▸ **PROBLEM REQUIREMENTS**:
In the lines starting with the one that contains "Given: Open the @DanWetzel mention" and going on through the one that contains "Instruction: Uncheck the", swap "apps grid" for "app launcher" and reproduce those lines otherwise unchanged, leaving out the pictures.

Data on where targets appear
--- BEGIN ---

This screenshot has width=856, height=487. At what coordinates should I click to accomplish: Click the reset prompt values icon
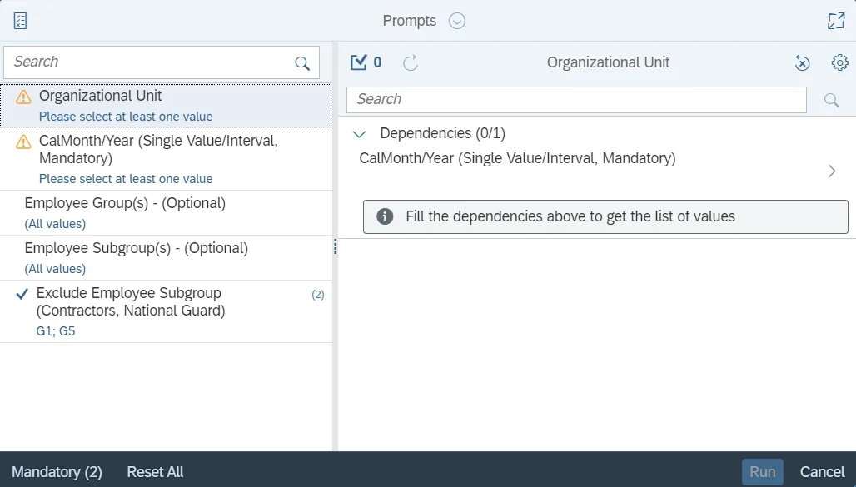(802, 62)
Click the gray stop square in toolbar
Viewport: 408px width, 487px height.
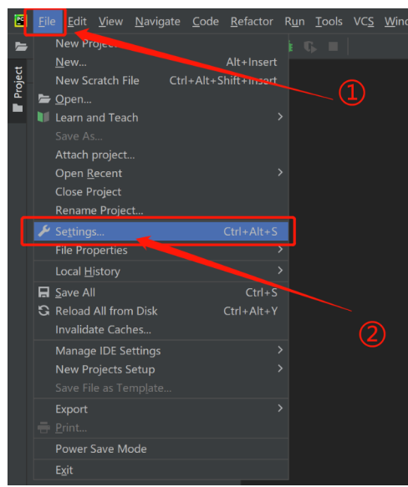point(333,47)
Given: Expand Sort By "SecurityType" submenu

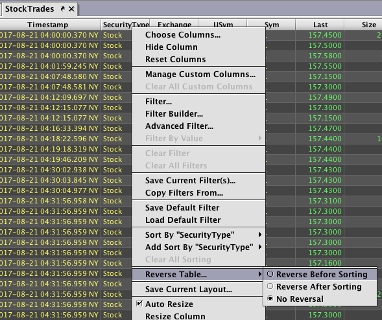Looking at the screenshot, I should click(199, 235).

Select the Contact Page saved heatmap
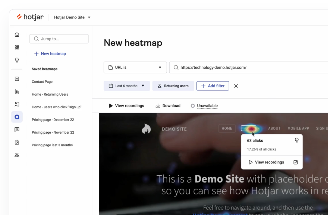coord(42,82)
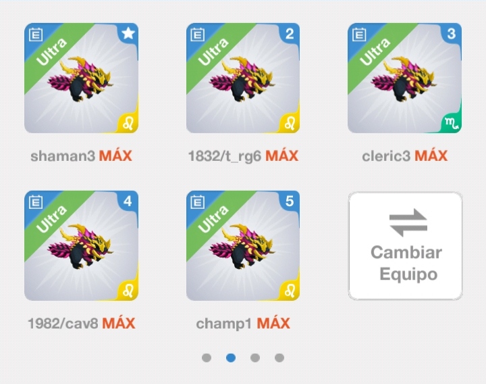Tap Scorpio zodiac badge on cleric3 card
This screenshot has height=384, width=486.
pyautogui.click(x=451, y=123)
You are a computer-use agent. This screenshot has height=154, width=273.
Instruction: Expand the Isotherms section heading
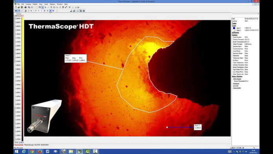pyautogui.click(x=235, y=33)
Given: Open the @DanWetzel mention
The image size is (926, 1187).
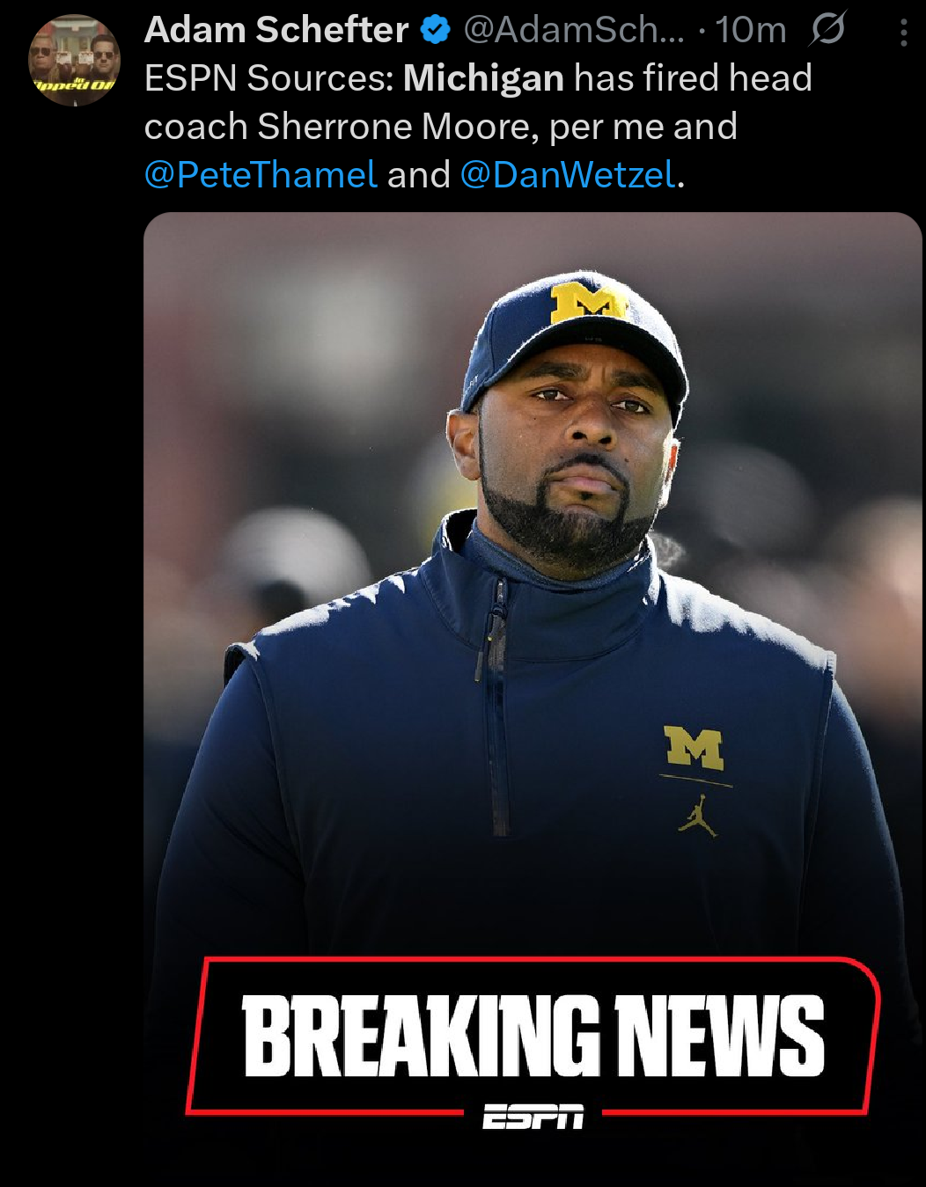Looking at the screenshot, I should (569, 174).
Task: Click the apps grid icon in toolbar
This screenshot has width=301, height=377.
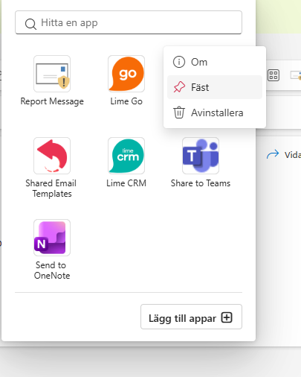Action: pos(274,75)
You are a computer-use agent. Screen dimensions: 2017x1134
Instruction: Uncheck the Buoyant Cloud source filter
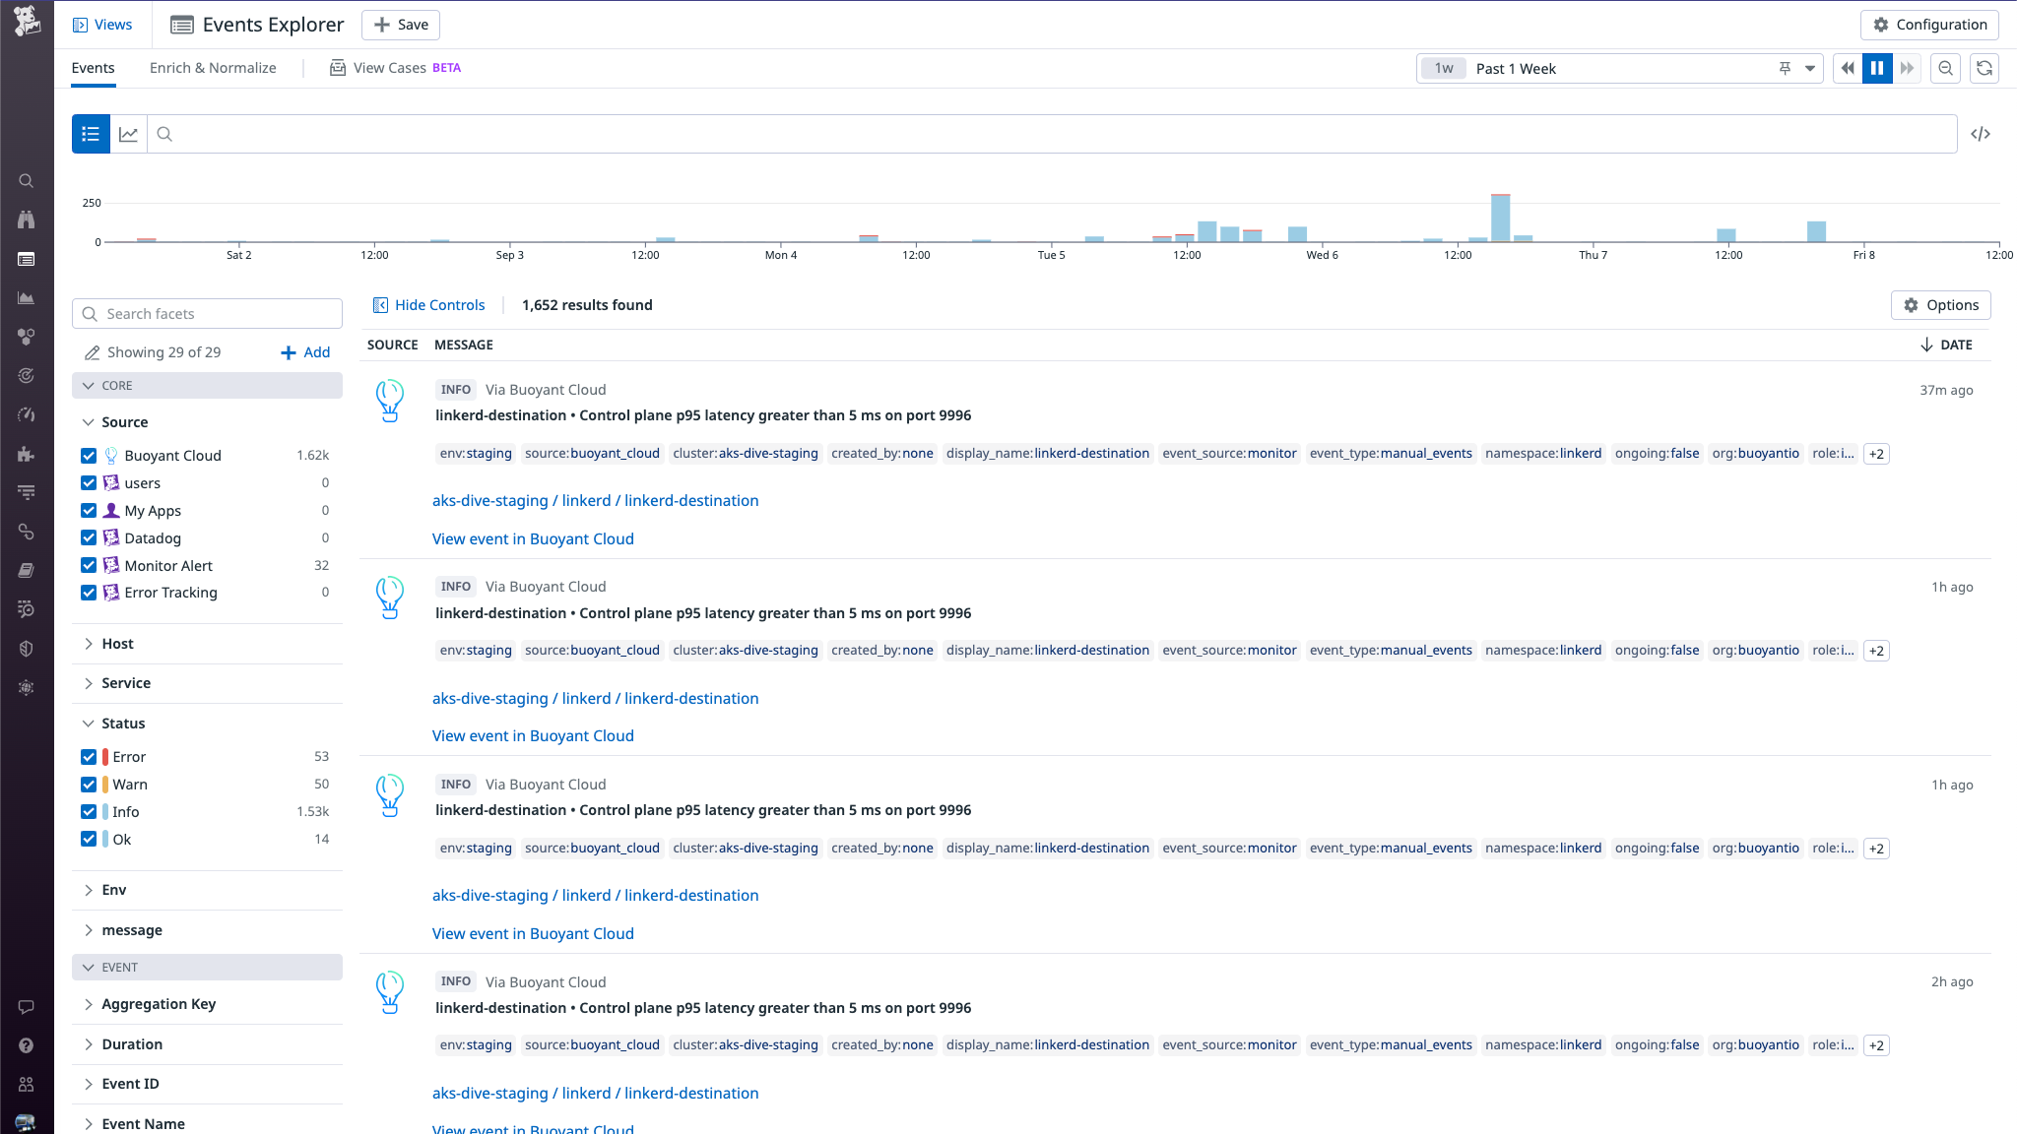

--- END ---
--- BEGIN ---

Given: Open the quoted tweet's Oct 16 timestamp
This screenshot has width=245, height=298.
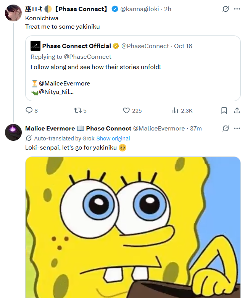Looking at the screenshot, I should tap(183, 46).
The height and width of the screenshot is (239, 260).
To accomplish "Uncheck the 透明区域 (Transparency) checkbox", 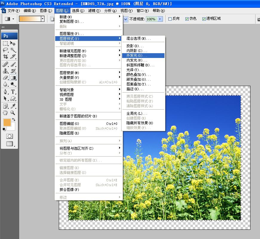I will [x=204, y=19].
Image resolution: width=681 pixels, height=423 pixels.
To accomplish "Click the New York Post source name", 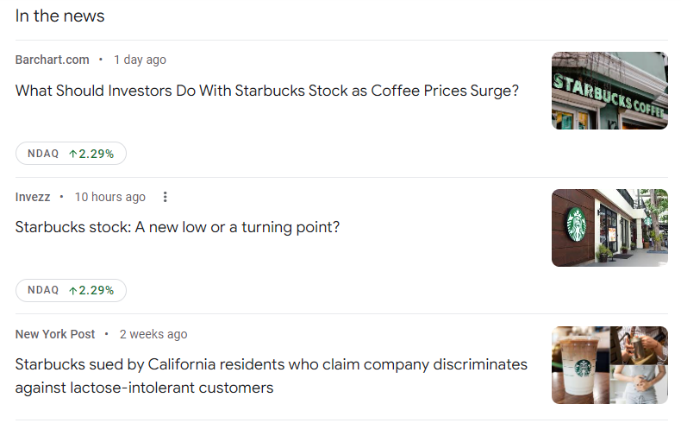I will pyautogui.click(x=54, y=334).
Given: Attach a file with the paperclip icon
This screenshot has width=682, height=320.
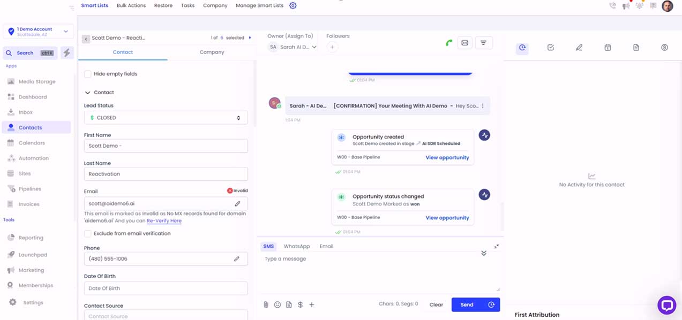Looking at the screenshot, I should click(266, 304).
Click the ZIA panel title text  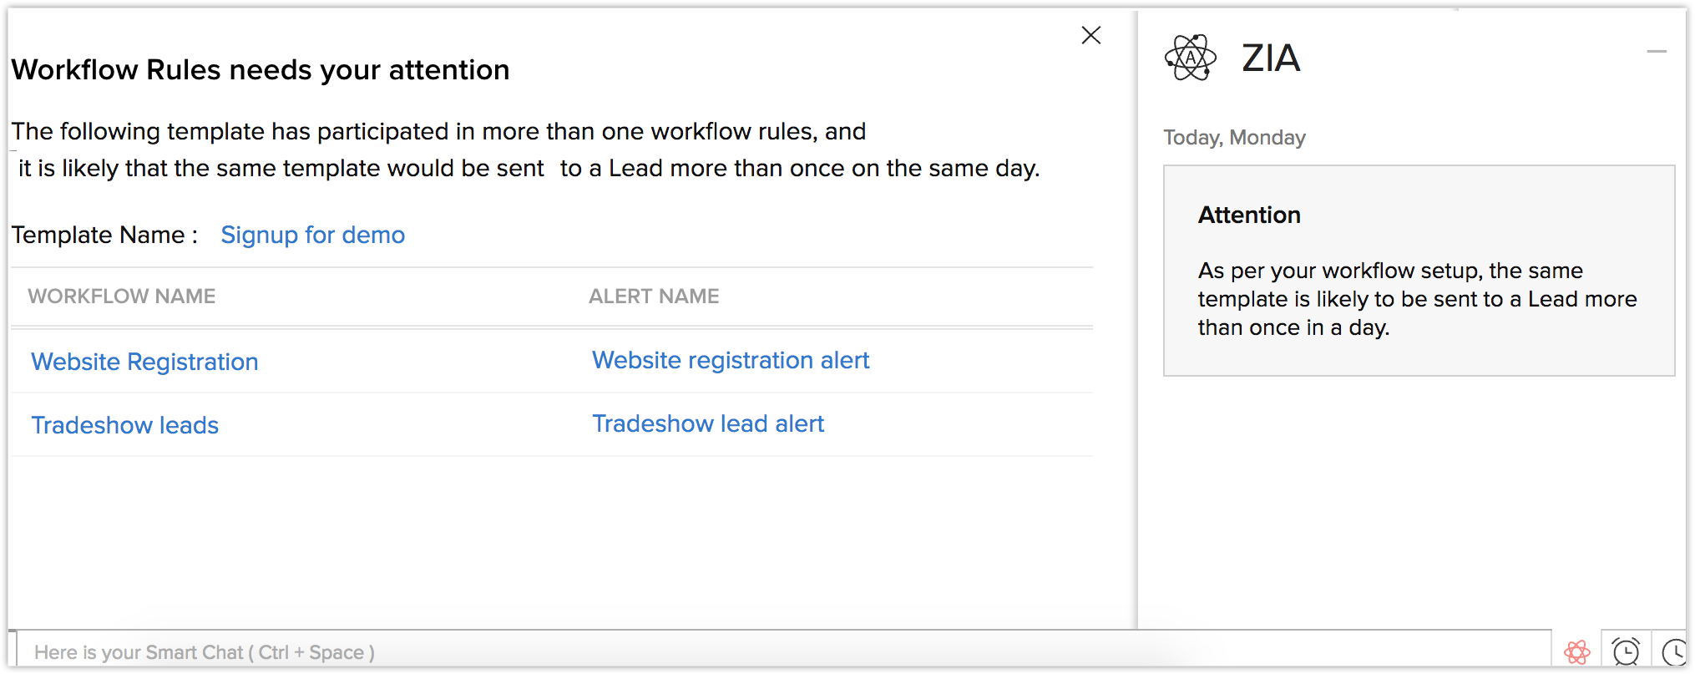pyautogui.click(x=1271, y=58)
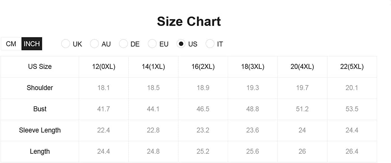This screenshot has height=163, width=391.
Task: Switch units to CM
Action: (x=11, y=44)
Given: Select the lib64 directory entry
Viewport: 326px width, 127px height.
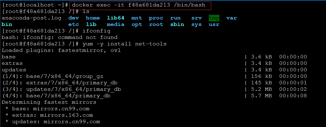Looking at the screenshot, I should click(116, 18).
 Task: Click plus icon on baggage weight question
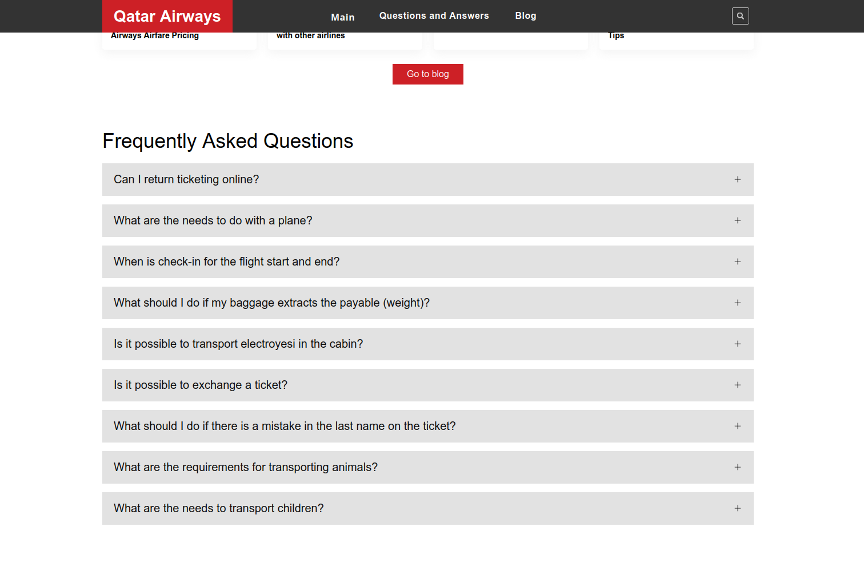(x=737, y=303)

--- END ---
--- BEGIN ---

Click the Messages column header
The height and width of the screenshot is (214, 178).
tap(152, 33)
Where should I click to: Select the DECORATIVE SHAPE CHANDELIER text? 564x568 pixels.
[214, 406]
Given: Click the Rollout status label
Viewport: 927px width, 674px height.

--- END ---

▸ **EXERCISE OUTPUT**:
Given: Open the @DanWetzel mention
The image size is (926, 1187).
Looking at the screenshot, I should (569, 174).
Task: Click the app launcher icon in toolbar
This screenshot has width=301, height=377.
Action: pos(274,75)
You are a computer-use agent. Screen dimensions: 2017x1134
Instruction: Uncheck the Buoyant Cloud source filter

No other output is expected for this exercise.